USDA is opening signup for the Dairy Margin Coverage program even as producers are seeing their first payments from DMC for this year. DMC triggers payments when the difference between market prices and feed costs falls below the producer’s coverage level.
The milk margin shrank to $8.08 per hundredweight in August, down from the peak this year of $12.51 in May. The August decline triggered $47.9 million in payments to producers.
USDA is projecting another round of payments for September worth 15 cents per hundredweight for producers who selected the maximum $9.50 per hundredweight coverage level.
USDA is forecasting margins to stay below $9.50 through the end of the year. About 73% of U.S. dairy operations are enrolled in DMC this year.
“Early in the year, some economists predicted that DMC would not trigger any payments for the calendar year, but then fast-forward to now, when we’re starting to see payments trigger and a return on investment,” said Farm Service Agency Administrator Zach Ducheneaux.
UN negotiates with Russia on Black Sea Grain Initiative
United Nations officials were in Moscow Sunday and Monday working to try to extend and increase the effectiveness of the Black Sea Grain Initiative, the deal brokered this summer to allow three Ukrainian ports to ship out wheat, corn and other ag commodities.
Rebeca Grynspan, the secretary-general for the UN Conference on Trade and Development, led the UN delegation for the two days of talks that did not produce any concrete resolutions, according to a spokesperson.
Russia has been complaining recently that a separate deal to boost the flow of Russian fertilizer and wheat exports has not been effective and much of the talks appear to have been focused on that.
“Fertilizers and raw materials required to produce fertilizers – that includes ammonia – originating from the Russian Federation, are key to worldwide agricultural production,” the spokesperson said. “We are concerned about the next harvest and crisis in the making if fertilizers are not made available quickly and at reasonable prices to farmers all around the world as the sowing season begins. A crisis of affordability can become a crisis of availability.”
FDA holding listening session on animal foods
The Food and Drug Administration will be getting a clear message today at a listening session on claims made for feed ingredients: Keep up with the science.
That’s the main point the American Feed Industry Association plans to make to the agency, which is currently reviewing its policy for approval of products as animal foods, AFIA Director of Regulatory Affairs Louise Calderwood told Agri-Pulse. She also will tell FDA it should stop looking at potential feed ingredients as drugs, which AFIA and companies involved in the process say is preventing the introduction of new, environmentally beneficial products.
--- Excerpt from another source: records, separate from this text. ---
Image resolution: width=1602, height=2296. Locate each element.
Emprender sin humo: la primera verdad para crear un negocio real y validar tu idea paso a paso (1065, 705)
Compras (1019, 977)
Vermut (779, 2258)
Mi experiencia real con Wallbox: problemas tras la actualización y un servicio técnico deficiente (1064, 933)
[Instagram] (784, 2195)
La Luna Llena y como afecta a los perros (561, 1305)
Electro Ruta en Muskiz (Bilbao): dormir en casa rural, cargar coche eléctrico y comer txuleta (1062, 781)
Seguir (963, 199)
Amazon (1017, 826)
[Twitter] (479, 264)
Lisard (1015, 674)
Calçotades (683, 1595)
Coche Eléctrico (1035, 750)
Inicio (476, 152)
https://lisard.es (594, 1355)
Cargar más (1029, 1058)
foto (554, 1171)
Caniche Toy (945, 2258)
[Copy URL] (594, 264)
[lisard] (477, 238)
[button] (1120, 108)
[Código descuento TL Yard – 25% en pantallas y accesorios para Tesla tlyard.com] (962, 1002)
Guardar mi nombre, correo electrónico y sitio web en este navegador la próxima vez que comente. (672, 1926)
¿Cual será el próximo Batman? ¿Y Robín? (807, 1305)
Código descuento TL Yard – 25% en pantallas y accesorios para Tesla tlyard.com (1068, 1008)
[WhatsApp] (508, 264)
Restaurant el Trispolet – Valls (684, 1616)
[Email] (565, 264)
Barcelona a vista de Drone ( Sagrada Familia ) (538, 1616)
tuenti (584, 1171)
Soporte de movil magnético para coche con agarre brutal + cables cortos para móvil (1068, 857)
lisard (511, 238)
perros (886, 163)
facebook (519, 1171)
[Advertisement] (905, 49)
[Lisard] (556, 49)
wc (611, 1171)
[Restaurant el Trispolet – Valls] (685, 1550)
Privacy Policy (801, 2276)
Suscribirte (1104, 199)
AFIA has heard from “multiple members that they have products they aren't even submitting for review in the U.S. anymore,” Calderwood said. “They'll submit them in 35 other countries, and not even bother to submit them” to FDA.
Florida lawmakers urge Vilsack to make disaster declaration
A group of twenty bipartisan lawmakers from Florida have sent a letter to Agriculture Secretary Tom Vilsack urging him to make a disaster declaration for Florida counties impacted by Hurricane Ian.
The bipartisan group asked Vilsack to make assistance available to growers whose crops were damaged or destroyed. They noted that the state’s agricultural industry feeds over 100 million Americans along the eastern seaboard.
Interested in more coverage and insights? Receive a free month of Agri-Pulse!
“In order to support the growers who were affected by Hurricane Ian, and to ensure that they can recover from losses and continue their important service of feeding America, the expeditious approval of a disaster declaration is warranted and necessary in order to have a successful winter and spring harvest season,” they wrote.
Franken creeping up on Grassley, poll finds
Sen. Chuck Grassley is facing his toughest electoral test since he first won his seat in the upper chamber in 1980 by defeating an incumbent by 8 points.
A Des Moines Register/Mediacom Iowa poll released this weekend found Grassley leading his Democratic challenger, Adm. Mike Franken, by just 3 percentage points, 46% to 43%. The rest of those polled said they’d vote for someone else, wouldn’t vote at all, or were not sure.
About one third of Iowans questioned said they believe Grassley’s “longevity is an asset,” the newspaper said. Sixty percent called his age a concern.
Grassley is 89. Franken, 64, is a retired Navy admiral, has matched Grassley in spending, and outraised him in the latest quarter, $3.6 million to $1.7 million. Grassley has considerably more cash on hand, however, entering the final stretch of the campaign.
“It says to me that Franken is running a competent campaign and has a shot to defeat the seemingly invincible Chuck Grassley — previously perceived to be invincible,” pollster J. Ann Selzer, president of Selzer & Co., told the Register.